Google's video-sharing site has been banned a number of times in Turkey since early 2007, in most cases because of videos deemed insulting to the country's founding father, Mustafa Kemal Ataturk, who died over eight decades ago.

Turkey's fourth and most recent YouTube banning was hammered down on 5 May 2008.


The Register:

Does Turkey's government imagine that Ataturk set up a secular democracy so that the government could suppress free speech over a stupid, childish insult traded between football fans?

As usual, the net filter was proposed on the back of moral panic thus:

Turkish law lets prosecutors seek a court-ordered shutdown of any website deemed liable to incite suicide, paedophilia, drug usage, obscenity, prostitution, or attacking the memory of the republic's founding father.

Critics note the law opens the door to many abuses — such as letting a couple soccer fans effectively shut down an entire country's access to the world's most popular video-sharing website.


Sound familiar? Drop the "republic's founding father" and this statement could have come straight from Senator Conroy's mouth.

Sunday, September 27, 2009

What's government's role in making the web secure?

There is no kill switch for the internet, no secret on-off button in an Oval Office drawer.

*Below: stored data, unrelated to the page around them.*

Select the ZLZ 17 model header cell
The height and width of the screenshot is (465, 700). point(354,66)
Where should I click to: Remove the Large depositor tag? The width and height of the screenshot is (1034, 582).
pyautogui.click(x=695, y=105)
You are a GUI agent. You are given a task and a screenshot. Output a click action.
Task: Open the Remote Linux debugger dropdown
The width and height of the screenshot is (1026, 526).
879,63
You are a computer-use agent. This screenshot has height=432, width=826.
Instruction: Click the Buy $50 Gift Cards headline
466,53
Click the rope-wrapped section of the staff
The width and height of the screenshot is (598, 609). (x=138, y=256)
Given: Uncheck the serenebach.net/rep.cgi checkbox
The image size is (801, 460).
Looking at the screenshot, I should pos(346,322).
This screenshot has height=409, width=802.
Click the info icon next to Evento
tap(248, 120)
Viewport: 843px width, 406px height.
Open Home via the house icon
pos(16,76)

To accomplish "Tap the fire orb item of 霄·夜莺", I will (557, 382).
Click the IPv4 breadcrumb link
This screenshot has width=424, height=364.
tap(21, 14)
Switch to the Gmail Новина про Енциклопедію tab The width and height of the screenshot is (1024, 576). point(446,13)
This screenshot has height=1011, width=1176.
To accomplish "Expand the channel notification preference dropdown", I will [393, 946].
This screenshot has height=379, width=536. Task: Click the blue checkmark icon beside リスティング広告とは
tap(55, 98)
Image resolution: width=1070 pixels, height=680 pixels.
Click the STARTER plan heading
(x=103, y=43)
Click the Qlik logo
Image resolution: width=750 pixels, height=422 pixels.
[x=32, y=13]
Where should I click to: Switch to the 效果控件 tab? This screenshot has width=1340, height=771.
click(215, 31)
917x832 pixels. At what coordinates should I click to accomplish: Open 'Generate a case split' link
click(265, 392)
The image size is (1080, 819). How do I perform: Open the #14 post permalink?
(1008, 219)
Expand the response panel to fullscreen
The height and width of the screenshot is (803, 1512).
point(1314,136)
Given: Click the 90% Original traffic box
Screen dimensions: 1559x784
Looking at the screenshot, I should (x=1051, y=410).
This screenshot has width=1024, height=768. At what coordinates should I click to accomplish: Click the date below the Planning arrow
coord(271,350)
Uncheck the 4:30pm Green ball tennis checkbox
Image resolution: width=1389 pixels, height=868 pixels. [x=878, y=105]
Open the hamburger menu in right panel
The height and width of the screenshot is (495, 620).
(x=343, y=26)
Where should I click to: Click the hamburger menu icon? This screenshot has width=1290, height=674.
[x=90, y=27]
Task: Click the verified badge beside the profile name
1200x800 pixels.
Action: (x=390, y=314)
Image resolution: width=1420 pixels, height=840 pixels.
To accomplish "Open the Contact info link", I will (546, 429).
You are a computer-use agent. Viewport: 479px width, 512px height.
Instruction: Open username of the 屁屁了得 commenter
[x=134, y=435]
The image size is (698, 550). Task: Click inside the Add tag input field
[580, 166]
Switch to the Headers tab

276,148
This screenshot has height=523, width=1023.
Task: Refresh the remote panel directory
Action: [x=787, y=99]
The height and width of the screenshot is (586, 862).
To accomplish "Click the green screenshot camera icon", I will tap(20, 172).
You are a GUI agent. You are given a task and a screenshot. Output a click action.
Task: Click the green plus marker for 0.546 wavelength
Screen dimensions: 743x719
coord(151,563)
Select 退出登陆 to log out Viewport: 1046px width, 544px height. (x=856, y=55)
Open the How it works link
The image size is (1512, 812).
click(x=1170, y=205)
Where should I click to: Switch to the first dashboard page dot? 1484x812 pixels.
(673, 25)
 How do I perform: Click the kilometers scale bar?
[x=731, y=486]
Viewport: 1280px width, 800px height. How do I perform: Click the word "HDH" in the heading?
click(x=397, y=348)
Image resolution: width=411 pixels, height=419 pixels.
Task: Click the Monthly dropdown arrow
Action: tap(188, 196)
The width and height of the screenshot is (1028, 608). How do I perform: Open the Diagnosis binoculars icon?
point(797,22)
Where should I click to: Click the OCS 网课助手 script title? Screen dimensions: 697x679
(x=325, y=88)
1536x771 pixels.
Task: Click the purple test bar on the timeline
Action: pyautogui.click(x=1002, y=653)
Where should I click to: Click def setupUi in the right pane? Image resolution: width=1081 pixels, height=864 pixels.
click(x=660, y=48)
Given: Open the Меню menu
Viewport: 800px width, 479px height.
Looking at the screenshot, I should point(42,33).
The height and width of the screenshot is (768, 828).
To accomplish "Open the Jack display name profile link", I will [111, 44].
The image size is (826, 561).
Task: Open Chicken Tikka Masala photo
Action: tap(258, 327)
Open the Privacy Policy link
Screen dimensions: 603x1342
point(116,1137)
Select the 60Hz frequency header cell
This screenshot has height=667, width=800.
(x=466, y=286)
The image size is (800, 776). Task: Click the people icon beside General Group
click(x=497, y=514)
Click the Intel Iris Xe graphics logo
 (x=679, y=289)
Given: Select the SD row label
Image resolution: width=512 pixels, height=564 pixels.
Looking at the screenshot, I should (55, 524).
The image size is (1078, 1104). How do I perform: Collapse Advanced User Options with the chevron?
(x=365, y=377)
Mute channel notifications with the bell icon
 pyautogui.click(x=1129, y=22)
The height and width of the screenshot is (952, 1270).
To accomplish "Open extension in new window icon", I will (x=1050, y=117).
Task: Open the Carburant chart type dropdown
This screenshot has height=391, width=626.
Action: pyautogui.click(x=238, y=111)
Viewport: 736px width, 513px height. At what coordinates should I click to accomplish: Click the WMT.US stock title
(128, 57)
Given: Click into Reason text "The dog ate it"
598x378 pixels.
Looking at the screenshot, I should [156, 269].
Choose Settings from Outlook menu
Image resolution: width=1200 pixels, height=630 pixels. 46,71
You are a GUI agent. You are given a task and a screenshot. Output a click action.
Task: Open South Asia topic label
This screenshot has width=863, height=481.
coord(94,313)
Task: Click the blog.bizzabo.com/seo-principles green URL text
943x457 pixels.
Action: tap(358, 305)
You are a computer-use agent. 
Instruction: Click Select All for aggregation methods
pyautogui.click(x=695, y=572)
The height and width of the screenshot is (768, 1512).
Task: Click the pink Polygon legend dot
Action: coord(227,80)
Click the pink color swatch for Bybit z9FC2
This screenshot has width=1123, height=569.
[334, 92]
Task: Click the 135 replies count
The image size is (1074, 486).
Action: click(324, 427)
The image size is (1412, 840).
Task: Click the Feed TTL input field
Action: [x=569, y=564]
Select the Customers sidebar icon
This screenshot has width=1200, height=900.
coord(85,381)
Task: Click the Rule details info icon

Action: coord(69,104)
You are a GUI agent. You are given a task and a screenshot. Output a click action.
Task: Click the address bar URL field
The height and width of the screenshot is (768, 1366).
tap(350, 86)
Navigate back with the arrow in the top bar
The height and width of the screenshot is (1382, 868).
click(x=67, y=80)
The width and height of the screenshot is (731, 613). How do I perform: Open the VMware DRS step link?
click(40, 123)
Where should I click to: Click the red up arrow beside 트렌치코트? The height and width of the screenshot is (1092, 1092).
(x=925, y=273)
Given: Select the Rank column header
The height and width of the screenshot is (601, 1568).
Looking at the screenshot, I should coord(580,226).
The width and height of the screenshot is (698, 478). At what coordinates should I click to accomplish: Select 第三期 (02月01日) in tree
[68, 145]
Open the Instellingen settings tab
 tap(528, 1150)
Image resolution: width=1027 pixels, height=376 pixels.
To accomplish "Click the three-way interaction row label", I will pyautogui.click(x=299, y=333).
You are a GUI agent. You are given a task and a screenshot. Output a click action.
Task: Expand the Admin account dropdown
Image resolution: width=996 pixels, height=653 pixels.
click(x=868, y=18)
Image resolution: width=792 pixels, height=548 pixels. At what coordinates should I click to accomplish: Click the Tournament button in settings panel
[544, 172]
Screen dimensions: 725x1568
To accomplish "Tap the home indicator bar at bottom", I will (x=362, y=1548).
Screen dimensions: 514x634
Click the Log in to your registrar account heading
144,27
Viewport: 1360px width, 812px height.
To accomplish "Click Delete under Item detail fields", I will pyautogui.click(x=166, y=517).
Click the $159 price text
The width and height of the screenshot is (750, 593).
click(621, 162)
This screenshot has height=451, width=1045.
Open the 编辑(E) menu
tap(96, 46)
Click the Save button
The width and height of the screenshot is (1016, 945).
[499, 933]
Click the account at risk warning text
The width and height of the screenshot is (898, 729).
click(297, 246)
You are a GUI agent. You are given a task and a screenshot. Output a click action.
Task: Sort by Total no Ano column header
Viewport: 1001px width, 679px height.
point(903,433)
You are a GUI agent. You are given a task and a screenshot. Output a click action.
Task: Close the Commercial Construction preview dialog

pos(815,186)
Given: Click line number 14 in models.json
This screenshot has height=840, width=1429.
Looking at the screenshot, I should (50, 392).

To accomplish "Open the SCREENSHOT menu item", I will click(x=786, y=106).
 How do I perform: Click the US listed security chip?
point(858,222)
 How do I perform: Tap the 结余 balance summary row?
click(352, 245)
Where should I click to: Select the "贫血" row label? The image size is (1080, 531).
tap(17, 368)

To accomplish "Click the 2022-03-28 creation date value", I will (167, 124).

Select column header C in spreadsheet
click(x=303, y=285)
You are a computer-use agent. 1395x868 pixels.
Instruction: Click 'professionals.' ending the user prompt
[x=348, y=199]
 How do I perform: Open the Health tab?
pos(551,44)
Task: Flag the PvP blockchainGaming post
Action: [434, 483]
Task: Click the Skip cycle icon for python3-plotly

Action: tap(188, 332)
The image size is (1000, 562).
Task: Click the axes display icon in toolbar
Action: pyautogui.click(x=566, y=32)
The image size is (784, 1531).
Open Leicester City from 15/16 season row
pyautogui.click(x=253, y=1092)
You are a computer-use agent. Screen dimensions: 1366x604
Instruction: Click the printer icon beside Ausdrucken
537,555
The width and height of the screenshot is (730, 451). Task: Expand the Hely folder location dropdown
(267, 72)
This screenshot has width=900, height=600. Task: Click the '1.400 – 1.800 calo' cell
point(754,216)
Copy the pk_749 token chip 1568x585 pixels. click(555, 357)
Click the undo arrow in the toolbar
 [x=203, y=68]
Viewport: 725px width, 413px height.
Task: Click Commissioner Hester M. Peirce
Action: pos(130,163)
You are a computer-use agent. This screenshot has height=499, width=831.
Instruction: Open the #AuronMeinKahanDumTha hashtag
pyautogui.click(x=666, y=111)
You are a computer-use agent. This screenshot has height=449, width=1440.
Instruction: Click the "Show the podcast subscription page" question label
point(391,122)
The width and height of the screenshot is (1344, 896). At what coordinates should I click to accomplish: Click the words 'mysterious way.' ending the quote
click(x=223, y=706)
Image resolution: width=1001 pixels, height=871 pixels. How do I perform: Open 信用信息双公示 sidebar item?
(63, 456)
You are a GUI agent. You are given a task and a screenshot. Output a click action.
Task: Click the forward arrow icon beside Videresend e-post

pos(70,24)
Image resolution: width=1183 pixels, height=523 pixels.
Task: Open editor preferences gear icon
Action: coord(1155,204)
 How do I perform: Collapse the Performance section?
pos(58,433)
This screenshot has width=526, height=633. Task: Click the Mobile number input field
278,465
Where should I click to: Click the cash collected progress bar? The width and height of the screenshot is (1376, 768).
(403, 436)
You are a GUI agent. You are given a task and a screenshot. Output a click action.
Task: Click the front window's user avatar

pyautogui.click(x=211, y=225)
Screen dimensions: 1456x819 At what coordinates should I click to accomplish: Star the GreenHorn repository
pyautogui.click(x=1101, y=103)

Yet when a US Senate committee was exploring ways to secure computer networks, a provision to give the US president the power to shut down internet traffic to compromised websites in an emergency set off alarms.


Link:

Lots of juicy what-if style ticking time bombs here. These what-ifs don't happen in the real world or cyberspace. Saying, what-if hackers infiltrate a nuclear power station is a reason not to have nuclear power stations, for me, rather than a reason not to have freely operating internet. If hackers get in and know that they could be cut off at any time they will simply design their attacks around the knowledge that they have to get in, set the computers to destroy stuff autonomously, and get out before they are detected. Not safer, just different.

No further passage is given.